Christopher Hitchens, Diana Butler Bass and the Third Great Awakening | Sojourners

Christopher Hitchens, Diana Butler Bass and the Third Great Awakening

Old Time Prayer Meeting image via Shutterstock
Old Time Prayer Meeting image via Shutterstock

Everyone who calls me to speak somewhere, it seems, wants me to address the issue of declining church membership, and particularly how to connect with younger adults. The problem is that sometimes the invitation is built on a false premise. It’s the hope of many churches that if they can find a way to connect with younger people in a relevant way, those young adults will join the church and save the institution for future generations.

And while this is possible in some situations, it’s really the wrong question to be asking.

The explicit question I get asked, time and again, is “How do we better serve younger people?” And if the question really ended there, we could have a pretty productive conversation. But there’s an implied subtext in most cases that we have to tease out, and often times, the church isn’t even willing to admit that this footnote is married to their question. So although the words above are what are spoken, here’s what they really want to know:

“How do we better serve younger people (so that they will come back to our institutions and save them)?”

Christopher Hitchens, well known for his public identity as an atheist, offered a fantastic quote in his book, God is Not Great. And given the influence of his voice, even posthumously, it’s incumbent on us (Christians) to pay close attention:

“[A]bove all, we are in need of a renewed Enlightenment, which will base itself on the proposition that the proper study of mankind is man and woman [referencing Alexander Pope]. This Enlightenment will not need to depend, like its predecessors, on the heroic breakthroughs of a few gifted and exceptionally courageous people. It is within the compass of the average person. The study of literature and poetry, both for its own sake and for the eternal ethical questions with which it deals, can now easily depose the scrutiny of sacred texts that have been found to be corrupt and confected. The pursuit of unfettered scientific inquiry, and the availability of new findings to masses of people by electronic means, will revolutionize our concepts of research and development. Very importantly, the divorce between the sexual life and fear, and the sexual life and disease, and the sexual life and tyranny, can now at last be attempted, on the sole condition that we banish all religions from the discourse. And all this and more is, for the first time in our history, within the reach if not the grasp of everyone.”

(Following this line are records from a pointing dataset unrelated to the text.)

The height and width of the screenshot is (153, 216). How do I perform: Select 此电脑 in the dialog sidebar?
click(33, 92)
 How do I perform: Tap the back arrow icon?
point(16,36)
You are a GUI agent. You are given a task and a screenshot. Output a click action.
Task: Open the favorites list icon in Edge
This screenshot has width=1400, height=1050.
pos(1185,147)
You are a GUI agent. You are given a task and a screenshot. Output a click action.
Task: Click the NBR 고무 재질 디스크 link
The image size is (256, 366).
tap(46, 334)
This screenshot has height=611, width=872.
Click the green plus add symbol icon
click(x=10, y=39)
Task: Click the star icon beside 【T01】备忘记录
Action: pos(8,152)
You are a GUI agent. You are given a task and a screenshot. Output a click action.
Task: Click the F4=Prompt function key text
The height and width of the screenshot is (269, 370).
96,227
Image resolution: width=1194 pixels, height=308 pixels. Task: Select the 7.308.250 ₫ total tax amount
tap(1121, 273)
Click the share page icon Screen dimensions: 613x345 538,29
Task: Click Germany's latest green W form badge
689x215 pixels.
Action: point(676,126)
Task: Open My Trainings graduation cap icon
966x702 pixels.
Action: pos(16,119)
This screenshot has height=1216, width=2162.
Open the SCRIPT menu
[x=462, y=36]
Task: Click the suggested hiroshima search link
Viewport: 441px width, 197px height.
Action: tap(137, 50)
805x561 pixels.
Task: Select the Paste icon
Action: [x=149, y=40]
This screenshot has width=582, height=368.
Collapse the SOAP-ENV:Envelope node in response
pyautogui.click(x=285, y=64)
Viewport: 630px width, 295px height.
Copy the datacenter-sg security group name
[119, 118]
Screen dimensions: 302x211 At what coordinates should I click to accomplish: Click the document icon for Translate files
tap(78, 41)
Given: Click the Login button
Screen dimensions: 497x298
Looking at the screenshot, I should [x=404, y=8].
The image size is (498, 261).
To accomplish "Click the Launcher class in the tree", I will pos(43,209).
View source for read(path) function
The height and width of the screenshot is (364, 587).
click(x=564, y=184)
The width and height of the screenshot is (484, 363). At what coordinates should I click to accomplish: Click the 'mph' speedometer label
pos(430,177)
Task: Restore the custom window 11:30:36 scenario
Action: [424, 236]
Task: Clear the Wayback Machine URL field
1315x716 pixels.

Now, I’m sure many folks within the institutional Christian church will bristle at the phrase, “…on the sole condition that we banish all religions from the discourse.” I understand that. But try to hold this paragraph above in tension for a minute while you check out this six-minute video below from Christian author, Diana Butler Bass, who recently wrote Christianity After Religion.

I don’t want to suggest that Bass and Hitchens would agree on everything, but in many ways, they’re speaking about the same things here. Both envision a coming enlightenment or awakening. Both also see that, in many ways, the institutional church doesn’t have the same role as it once did in the public forum. And I may be reading into Hitchens’ quote here, but given his careful choice of words in most cases, I have to assume that when he calls for the banishment of “religions” from the discourse, he means just that.

It’s not that he claims in his book that anyone who maintains any kind of faith in the Divine should be excluded, but rather that the institutions of religions themselves, and the power structures that he perceives have imposed tremendous pain, suffering, shame, and guilt on its followers, should be absent from the table.

But that still leaves room for individual voices. Just not their hulking power structures and their history of oppressive, fear-based rule over people.

In the story Diana Butler Bass shares about the Episcopal priest going out into the streets to offer the ashes to passersby on Ash Wednesday, I see a hopeful glimmer of common ground. Now, if this was only an act – a stunt, if you will – to get people through the door on Sunday, it would still effectively be akin to the institutional church extending its tendrils into the public square, like a giant tree whose roots are stretching out in search of water and nutrients.

But if this act was a genuine effort to get away from the trappings of the institution, and to meet people, person to person, face to face, and to serve them, then I think Bass and Hitchens are talking a little bit of a common language.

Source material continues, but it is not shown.